In the GeneBase folder you will obtain three tab-delimited files: “gene_ontology.txt”, “gene_summary.txt” and “gene_table.txt”.

To import these files into GeneBase software, please go back to GeneBase tutorial step 1.3.

Section B - calculate_sequences.py

1. Go to the GeneBase folder.

2. If not already present, save a copy of the script file of interest in this folder.

Please note that, in order to correctly execute the script, you need to have the following files in the same folder:
- calculate_sequences.py;
- exon_intron.txt;
- FASTA file(s) with the downloaded chromosome sequences, in this example sequence.fasta and
sequence(1).fasta;
- file_list.txt (with a list of FASTA file names).

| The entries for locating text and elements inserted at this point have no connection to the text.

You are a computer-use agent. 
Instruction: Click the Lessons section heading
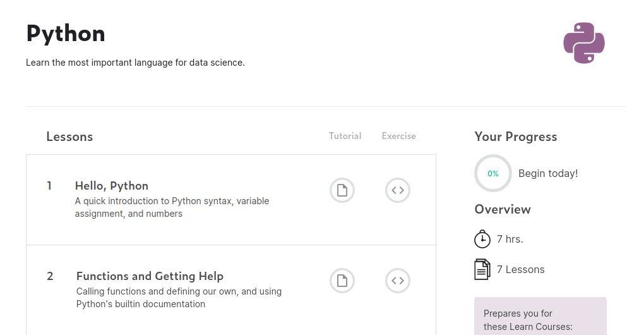tap(69, 137)
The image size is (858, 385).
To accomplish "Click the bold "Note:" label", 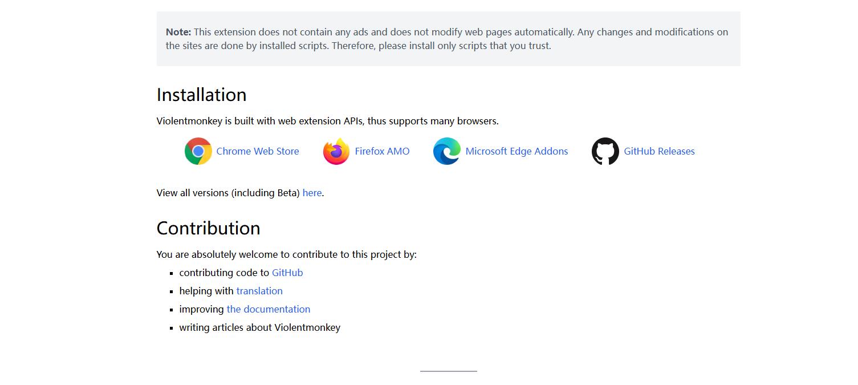I will point(178,32).
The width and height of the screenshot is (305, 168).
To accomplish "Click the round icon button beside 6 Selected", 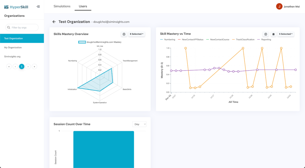I will tap(124, 34).
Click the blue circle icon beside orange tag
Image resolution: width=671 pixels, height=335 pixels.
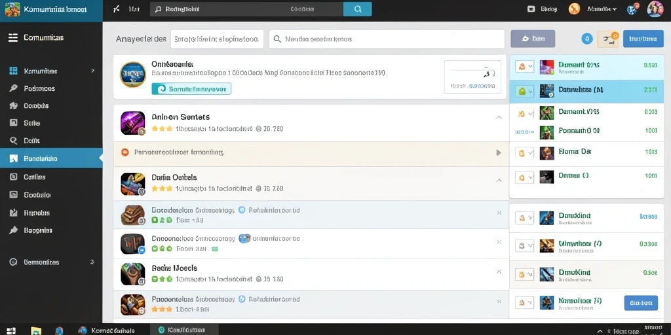pos(587,39)
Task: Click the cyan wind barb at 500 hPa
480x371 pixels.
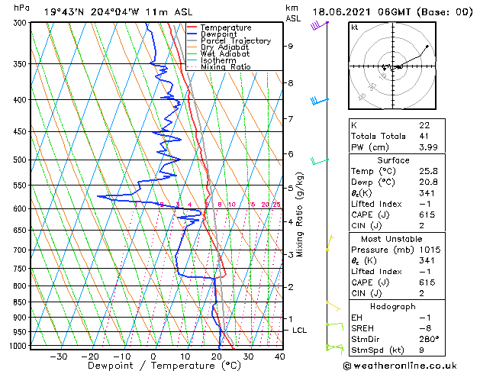Action: click(319, 160)
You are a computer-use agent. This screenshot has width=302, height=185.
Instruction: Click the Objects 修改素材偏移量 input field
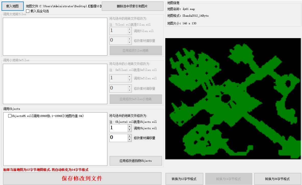118,138
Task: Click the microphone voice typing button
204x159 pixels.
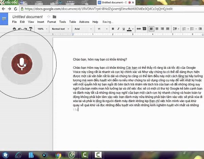Action: [22, 63]
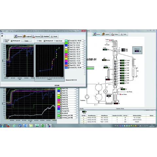This screenshot has height=157, width=157.
Task: Toggle the Auto-Zoom checkbox
Action: click(55, 41)
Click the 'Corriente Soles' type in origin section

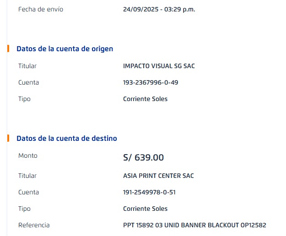145,99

3. Double-click on the “calculate_sequences.py” script file and two windows will appear: the “Python Shell” and “IDLE”.

4. To execute the script, keeping the “calculate_sequences.py” window active, select “Run Module” from the “Run” menu.

5. The programme is finished when the message “Exon and intron sequences calculated” appears in the “Python Shell” (this could take some hours).

In the GeneBase folder you will obtain a tab-delimited file named “exon_intron_seq.tab”.

To import this file into GeneBase software, please go back to GeneBase tutorial step 2.3.